Separately, Imperial Chief Executive Officer Bruce March said it would be at least four or five years before his company would drill in the Beaufort.

He said Imperial plans to learn what it can from the Gulf incident and implement any measures that are adopted by regulators.

Imperial and ExxonMobil made work commitments of C$585 million for 507,000 acres of Beaufort leases, 70 miles north of the mainland and in water depths of up to 4,000 feet.

Max Ruelokke, chief executive officer of the Canada-Newfoundland and Labrador Offshore Petroleum Board, told the same committee of federal legislators May 25 that would not be possible for a blowout at the Chevron Canada-operated well currently being drilled in the deepwater Orphan Basin to match the size of the Deepwater Horizon spill in the Gulf.

“The understanding we have is that (what) occurred (in the Gulf) is not something that would ever have been allowed to happen in Canada,” he said.

Even if a major spill did occur, wind and sea patterns would make it unlikely that oil would reach the shores of Newfoundland, he said.

The Chevron well is drilling in water 2.6 kilometers deep — a record for Canada — while the BP well in the Gulf was drilled to a water depth of 1.5 kilometers.

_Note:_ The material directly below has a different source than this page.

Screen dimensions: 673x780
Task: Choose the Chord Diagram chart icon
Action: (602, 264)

Ruelokke said his board, in tightening offshore drilling scrutiny in the wake of the BP disaster, has mandated a dual barrier, requiring a well to be sealed off using both a concrete plug and a blowout preventer.

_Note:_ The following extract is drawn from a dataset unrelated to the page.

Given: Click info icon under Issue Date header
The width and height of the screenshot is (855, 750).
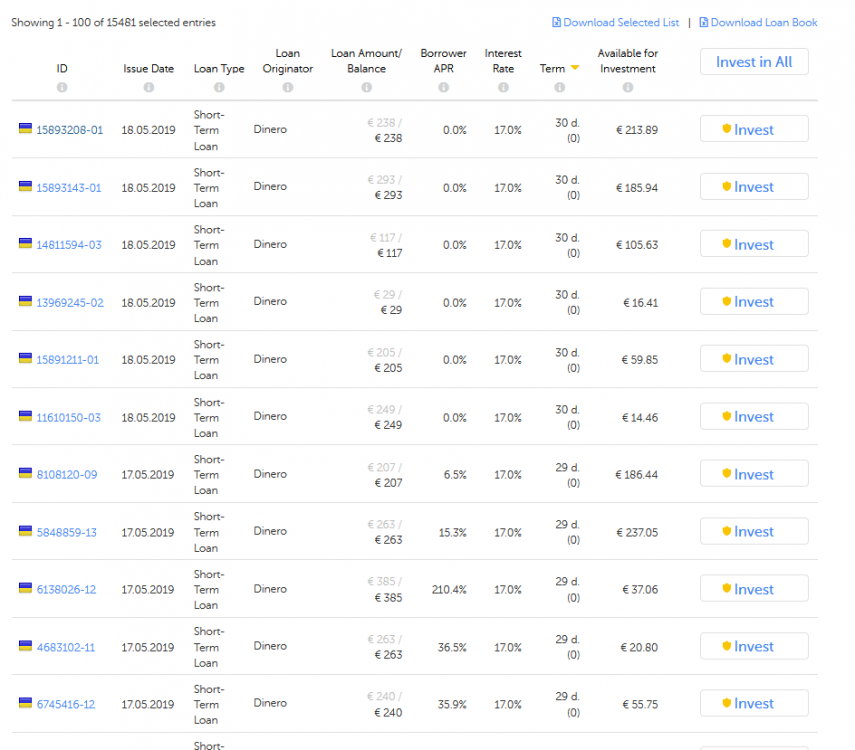Looking at the screenshot, I should coord(148,88).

Based on his information, Ruelokke said drilling mud keeping the oil underground at the BP well had been flushed out before a concrete plug was properly installed.

Review of Orphan operations

He said Chevron has agreed to delay Orphan operations before drilling in areas where there is an increased chance of striking oil, giving both the company and the board time to review the operation.

“We’ll make sure the dual-barrier concept remains valid and both barriers will have to be in place,” he told legislators. “So before there’s any potential to take away the drilling mud we’ll make sure there’s a cement plug in place. We’ll also make sure the blowout preventer is fully tested.”

Ruelokke said detailed modeling of the potential fate of a spill in Atlantic Canada , using 40 years of weather data, “indicates that even if a large spill were to occur, it would be unlikely that oil would approach the Newfoundland and Labrador shoreline. “Thus scenes that we see off the Gulf … would not occur here.”

He said offshore Newfoundland has produced 1.1 billion barrels of oil since 1997 and spilled only 1,100 barrels of crude in that time — a record he described as “quite respectable.”

Canada is continuing to seek bids for exploration licenses in the Beaufort and Mackenzie River Delta, including a parcel about 120 miles offshore to the west of the existing rights held by Imperial and BP.

A spokeswoman for Indian and Northern Affairs Minister Chuck Strahl told the National Post that the government is continuing to “consider its options with respect to the calls for bids in the Beaufort. But no decision has been taken with respect to the current call.”